Oleh: Asep Purnama Bahtiar
Nomenklatur organisasi otonom (ortom) Muhammadiyah menyiratkan hubungan yang erat antara swaorganisasi tersebut dengan persyarikatan, baik secara ideologis maupun struktur organisatoris. Keterkaitan ini tampak jelas misalnya dalam Qa’idah Organisasi Otonom Muhammadiyah (2007), dinyatakan tugas ortom sebagai berikut: pertama, membentuk dan membina kader persyarikatan. Kedua, membina warga Muhammadiyah dan membimbing kelompok masyarakat tertentu dalam rangka mencapai tujuan Muhammadiyah. Ketiga, mengembangkan persyarikatan.
Tujuan ortom tersebut menegaskan bahwa keberadaannya tidak bisa lepas dari strategi gerakan dan dakwah Muhammadiyah agar dapat menjangkau berbagai elemen dan kalangan masyarakat luas dengan pembagian area kerja yang jelas. Misalnya kaum perempuan menjadi area garapan ‘Aisyiyah, kalangan pemudi oleh Nasyiatul Aisyiyah (NA), pemuda oleh Pemuda Muhammadiyah (PM), pelajar oleh Ikatan Pelajar Muhammadiyah (IPM), mahasiswa oleh Ikatan Mahasiswa Muhammadiyah (IMM), dan sebagainya.

*DATA BARIS*:
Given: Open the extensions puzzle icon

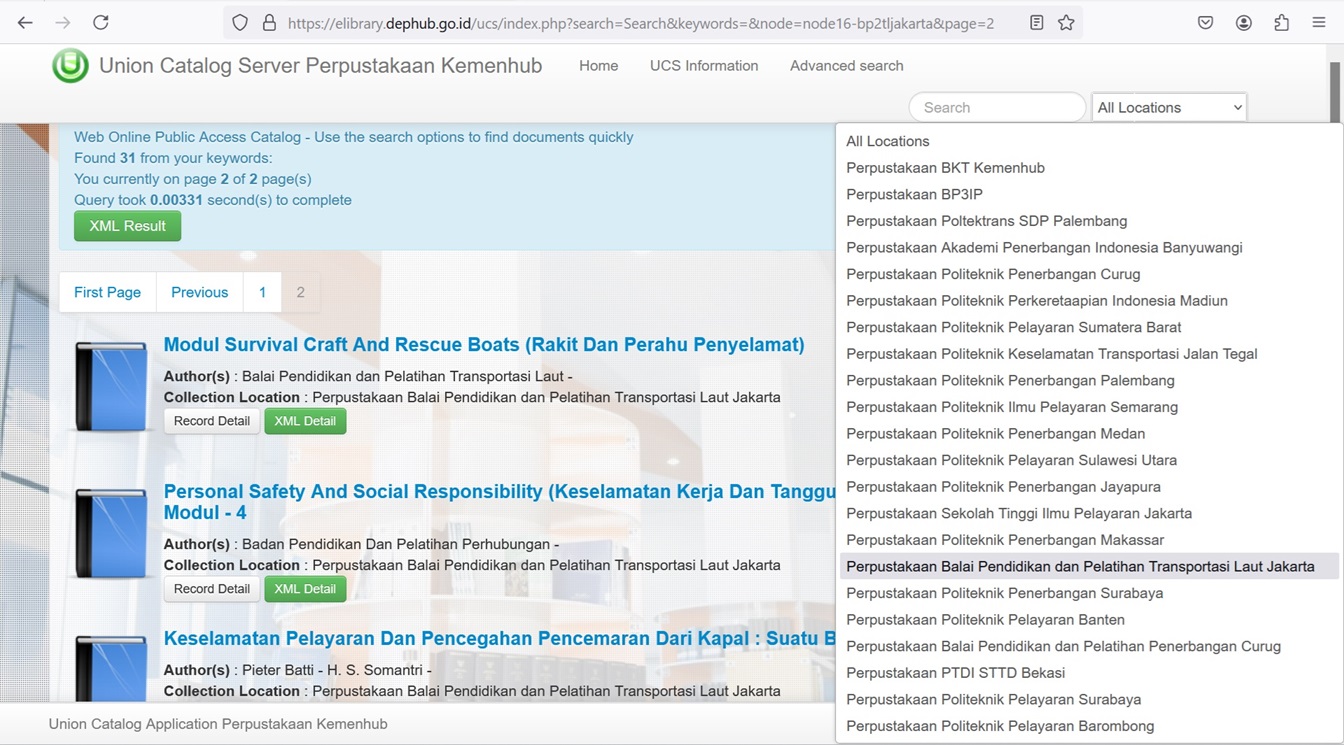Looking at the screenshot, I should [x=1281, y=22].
==
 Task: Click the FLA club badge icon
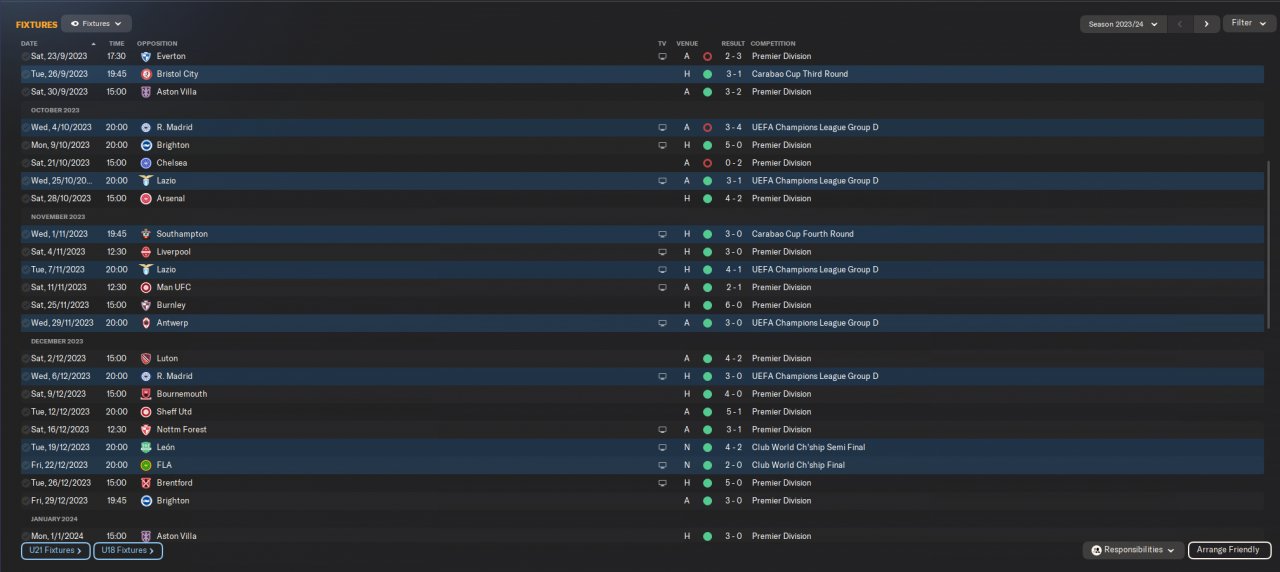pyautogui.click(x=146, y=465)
...
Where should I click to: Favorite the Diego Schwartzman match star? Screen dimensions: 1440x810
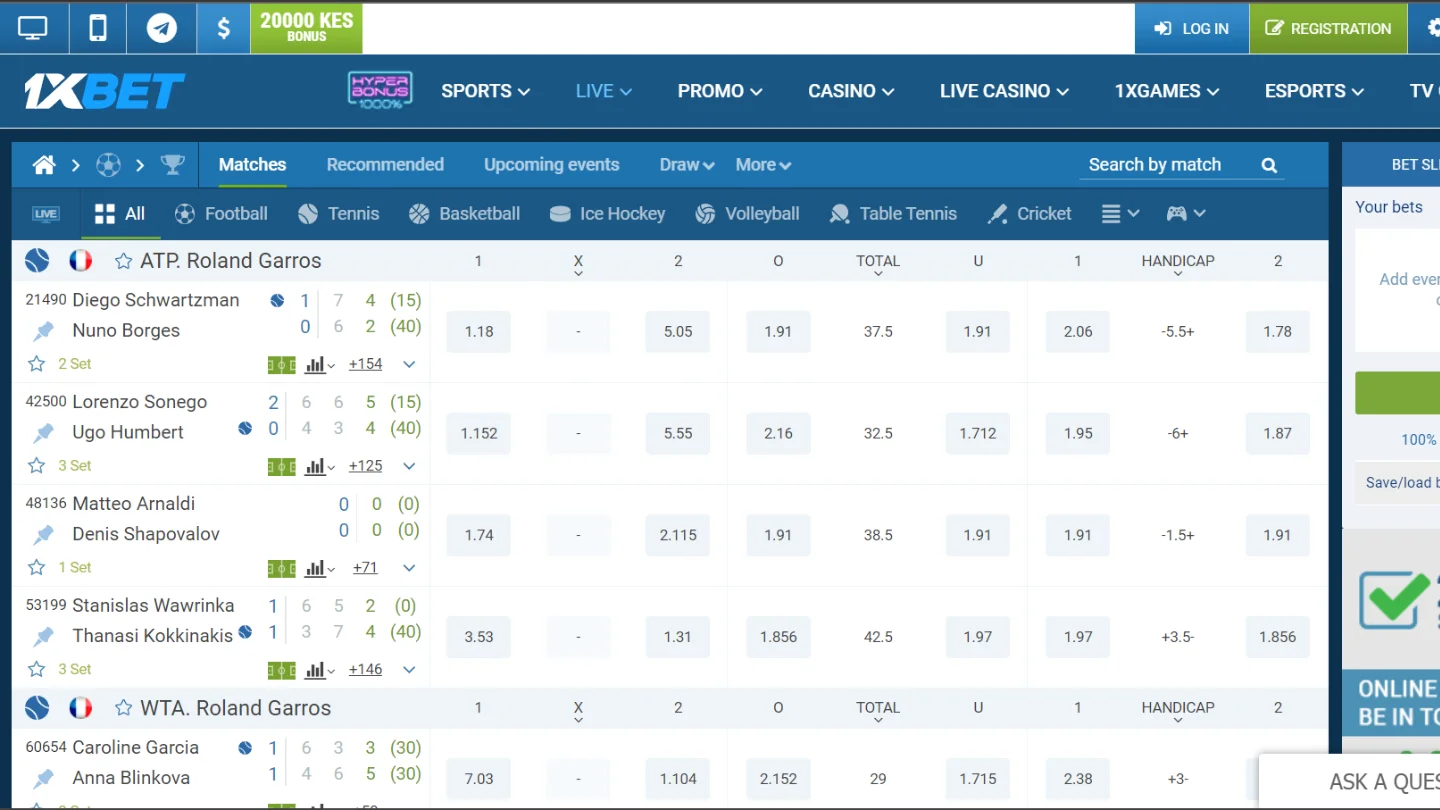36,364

*SOAL DAN TUGAS*:
A. Bisakah kutipan dokumen tentang organisasi otonom Muhammadiyah diringkas dalam dua kalimat?
B. Organisasi otonom apa saja yang disebut dalam kutipan dokumen, dan kalangan mana yang menjadi area garapan masing-masing?

*JAWABAN*:
A. Nama organisasi otonom (ortom) Muhammadiyah menyiratkan hubungan erat dengan persyarikatan, dan menurut Qa’idah Organisasi Otonom Muhammadiyah (2007) tugasnya adalah membentuk dan membina kader, membina warga Muhammadiyah serta membimbing kelompok masyarakat tertentu, dan mengembangkan persyarikatan. Keberadaan ortom tidak lepas dari strategi gerakan dan dakwah Muhammadiyah untuk menjangkau berbagai kalangan masyarakat dengan pembagian area kerja yang jelas, misalnya kaum perempuan oleh ‘Aisyiyah dan mahasiswa oleh Ikatan Mahasiswa Muhammadiyah.

B.
- ‘Aisyiyah: kaum perempuan
- Nasyiatul Aisyiyah (NA): kalangan pemudi
- Pemuda Muhammadiyah (PM): pemuda
- Ikatan Pelajar Muhammadiyah (IPM): pelajar
- Ikatan Mahasiswa Muhammadiyah (IMM): mahasiswa